Tugas PPKN
Tugas PPKN
Kelas: IX E
No. Absen: 29
Pertikaian konflik di Ambon sudah dimulai sejak dua bulan sebelumnya yang
dilakukan dengan banyak cara seperti adanya isu, pembagian selebaran
gelap, telepon gelap, grafiti, dan lain sebagainya. Konspirasi adanya
kejanggalan dalam penyebab konflik yang terjadi di Ambon 1999 adalah
sebagai berikut:
Para wajah-wajah tak dikenal muncul saat terjadinya pertikaian, seperti
munculnya sekelompok orang dengan ikat kepala putih di Batu Merah dan
ikat kepala merah di dekat gereja Silo.
Adanya isu bahwa gereja dan masjid sudah dibakar sebelum adanya aksi
pembakaran
Hal ini dibuktikan dengan kekuatan media sosial, dan media massa yang
semakin memecah belah konflik antar agama tersebut. Penyampaian berita
antara "Suara Maluku" di wilayah kristen dan "Ambon Express" di wilayah
muslim sangat berbeda, karena isi penyampainnya menunjukkan
keberpihakkan pada agama yang dianut masing-masing. Kepentingan
sekelompok elite politik yang menjadi pusat penyebab kerusuhan pada akhir
desember 1999-pertengahan Januari 2000 di Ambon sangat terbaca, yaitu
lima belas pasukan keamanan dan enam belas buah angkatan perang
dikerahkan menjelang dan setelah kunjungan Gus Dur- Megawati ke Ambon.

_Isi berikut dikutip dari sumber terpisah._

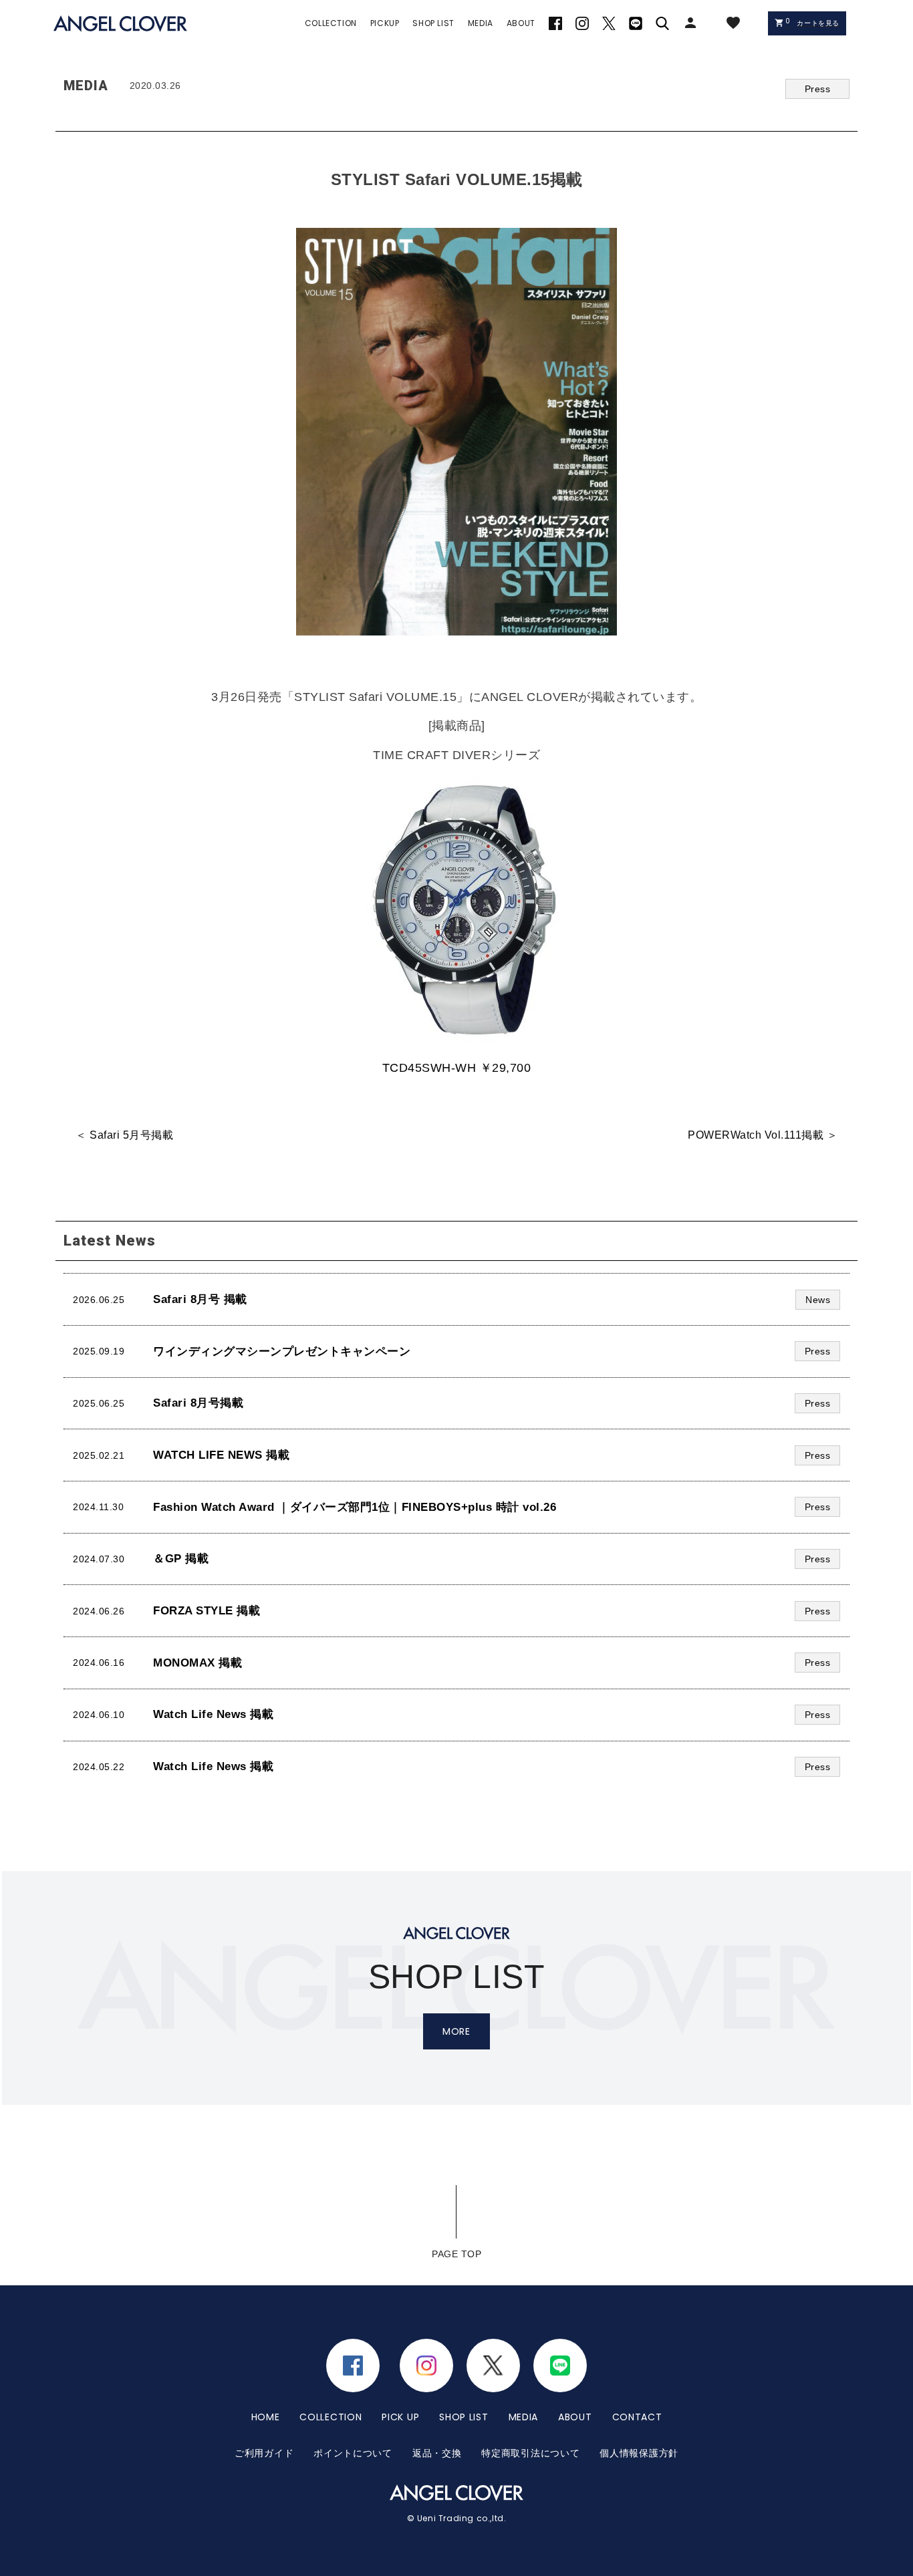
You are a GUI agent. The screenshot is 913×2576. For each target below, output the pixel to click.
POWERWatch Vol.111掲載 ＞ (762, 1135)
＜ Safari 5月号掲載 (124, 1135)
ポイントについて (352, 2453)
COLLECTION (330, 2417)
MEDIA (524, 2417)
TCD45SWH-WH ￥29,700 (456, 1068)
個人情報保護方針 (639, 2453)
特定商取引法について (530, 2453)
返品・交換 (437, 2453)
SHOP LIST (463, 2417)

Cara pasukan yang tidak mampu mencegah dan mengatasi kerusuhan
tersebut merupakan kejanggalan yang tidak dapat ditutupi. Konflik yang
berkepanjangan juga dipelihara lewat berbagai cara, salah satunya adalah
mengenai pasokan senjata dan amunisi. Para pembuat senjata yang sangat
ahli menciptakan ribuan senjata amunisi yang membutuhkan dana besar ,
bahkan tidak mungkin dipenuhi oleh masyarakat Ambon sendiri.
Pengeboman Bali 2002 (disebut juga Bom Bali I) adalah rangkaian tiga
peristiwa pengeboman yang terjadi pada malam hari tanggal 12
Oktober 2002. Dua ledakan pertama terjadi di Paddy's Pub dan Sari Club (SC)
di Jalan Legian, Kuta, Bali, sedangkan ledakan terakhir terjadi di dekat
kantor Konsulat Jenderal Amerika Serikat, walaupun jaraknya cukup
berjauhan. Rangkaian pengeboman ini merupakan pengeboman pertama yang
kemudian disusul oleh pengeboman dalam skala yang jauh lebih kecil yang
juga bertempat di Bali pada tahun 2005. Tercatat 203 korban jiwa dan 209
orang luka-luka atau cedera, kebanyakan korban merupakan wisatawan
asing yang sedang berkunjung ke lokasi yang merupakan tempat wisata
tersebut. Peristiwa ini dianggap sebagai peristiwa terorisme terparah dalam
sejarah Indonesia. Tim Investigasi Gabungan Polri dan kepolisian luar negeri
yang telah dibentuk untuk menangani kasus ini menyimpulkan, bom yang
digunakan berjenis TNT seberat 1 kg dan di depan Sari Club, merupakan bom
RDX berbobot antara 50–150 kg.[1]
Peristiwa Bom Bali I ini juga diangkat menjadi film layar lebar dengan
judul Long Road to Heaven, dengan pemain antara lain Surya
Saputra sebagai Wahabi dan Alex Komang, serta melibatkan pemeran
dari Australia dan Indonesia. Latar belakang peristiwa ini juga berasal dari
peristiwa kerusuhan yang terjadi di Poso dan Ambon. Bom Bali adalah balas
dendam para teroris karena dalam kedua peristiwa tersebut banyak umat
muslim terbunuh akibat konflik yang terjadi. Selain itu, Bom Bali dilakukan
untuk membela rakyat dalam sejarah perang Afghanistan atas penindasan
yang dilakukan Amerika Serikat karena para teroris menganggap penyebab
perang Afghanistan telah sangat menindas rakyat disana.
Latar belakang peristiwa Bom Bali terjadi juga karena para teroris
menganggap bahwa Bali adalah pusat maksiat dan lokasi yang tidak sesuai
dengan ajaran Islam. Para teroris secara umum memang menargetkan lokasi
– lokasi yang dianggapnya menjadi pusat kemaksiatan.[2]